*** Quoted passage ***
At the same time, with the US increasingly turning away from climate policy and towards fossil fuel expansionism, China’s role in global climate action is more important than ever.
Carbon Brief asks leading experts what they are watching for from China over the year ahead.
Shuo Li, director of the China Climate Hub, Asia Society Policy Institute
After decades of rapid growth, independent analyses suggest China’s CO2 emissions may have plateaued or even begun to decline in 2025.
The transition from emissions growth to stabilisation and early decline will be the key watch point for 2026 and will be shaped by the forthcoming 15th five-year plan. [This plan will set key economic goals, including energy and climate targets, for 2030.]
However, the precise timing, scale and enforceability of these absolute emissions control measures remain under active debate. Chinese experts broadly agree that if the 2021-2025 period was characterised by continued emissions growth, and 2031-2035 is expected to deliver a clear decline, then 2026-2030 will serve as a critical “bridge” between the two.
Yan Qin, principal analyst, ClearBlue Markets
First, the 15th five-year plan inaugurates the “dual control of carbon” system. This year marks the first time industries and local governments face binding caps on total emissions, not just intensity.
Second, the national carbon market is aggressively tightening. With the inclusion of steel, cement and aluminum this year, regulators are executing a “market reset” – de-weighting older allowances [meaning they cannot be used to contribute to polluters’ obligations for 2026] and enforcing stricter benchmarks to bolster prices ahead of the full rollout of the EU’s carbon border adjustment mechanism.
Cecilia Trasi, senior policy advisor for industry and trade, ECCO
China’s solar manufacturing overcapacity is prompting Beijing’s first serious consolidation efforts. At the same time, its offshore wind technology is advancing rapidly [and there are] signals that Chinese wind companies are pursuing entry into European markets through local production, mirroring strategies adopted by battery manufacturers.
Together, these dynamics suggest that the next phase of cleantech competition will be shaped less by trade defense alone and more by the interaction between Chinese supply-side reforms and global market-absorption capacity.
*** Recorded information ***
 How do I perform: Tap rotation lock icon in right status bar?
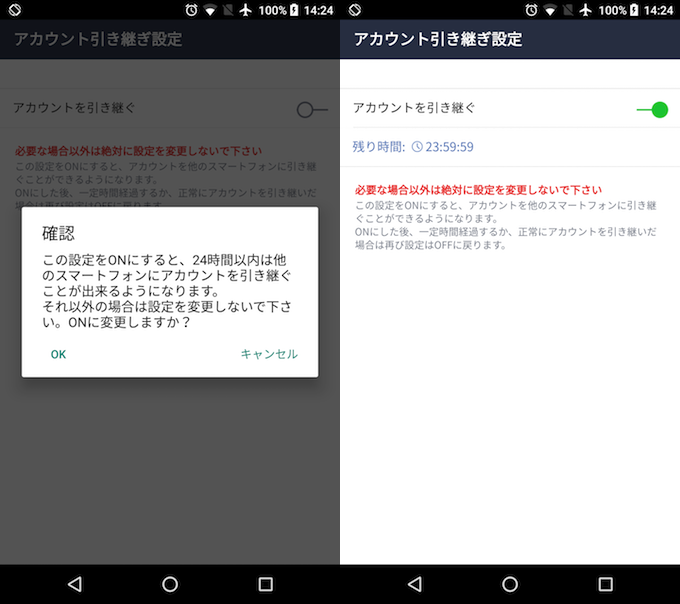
***
Pick up the passage on experts' outlook for China's climate policy in 2026 and continue it from its last sentence.

## Exercise output:
Tu Le, managing director, Sino Auto Insights
China’s electric vehicle (EV) industry has been the primary force pushing the global passenger vehicle market toward clean energy. That momentum should continue. But a growing headwind has emerged: tariffs. Mexico, Brazil, Europe and the US are just a few of the countries raising barriers, complicating the next phase of global EV expansion.
One new wildcard: the US now effectively controls Venezuelan oil. If that meaningfully impacts global oil prices, it could either slow – or unexpectedly accelerate – the shift toward clean-energy vehicles.
Responses have been edited for length and clarity.
A full-length version of the article is available on the Carbon Brief website.
Watch, read, listen
SHAPING THE LAND: In addition to land use shaping the climate, climate change is now increasingly “changing the land”, according to satellite monitoring by World Resources Institute, creating a “dangerous feedback loop”.
‘POSITIVE TIPPING POINTS’: A commentary co-authored by climate scientist Prof Corinne Le Quéré in Nature argued that several climate trends have locked in “irreversible progress in climate action”.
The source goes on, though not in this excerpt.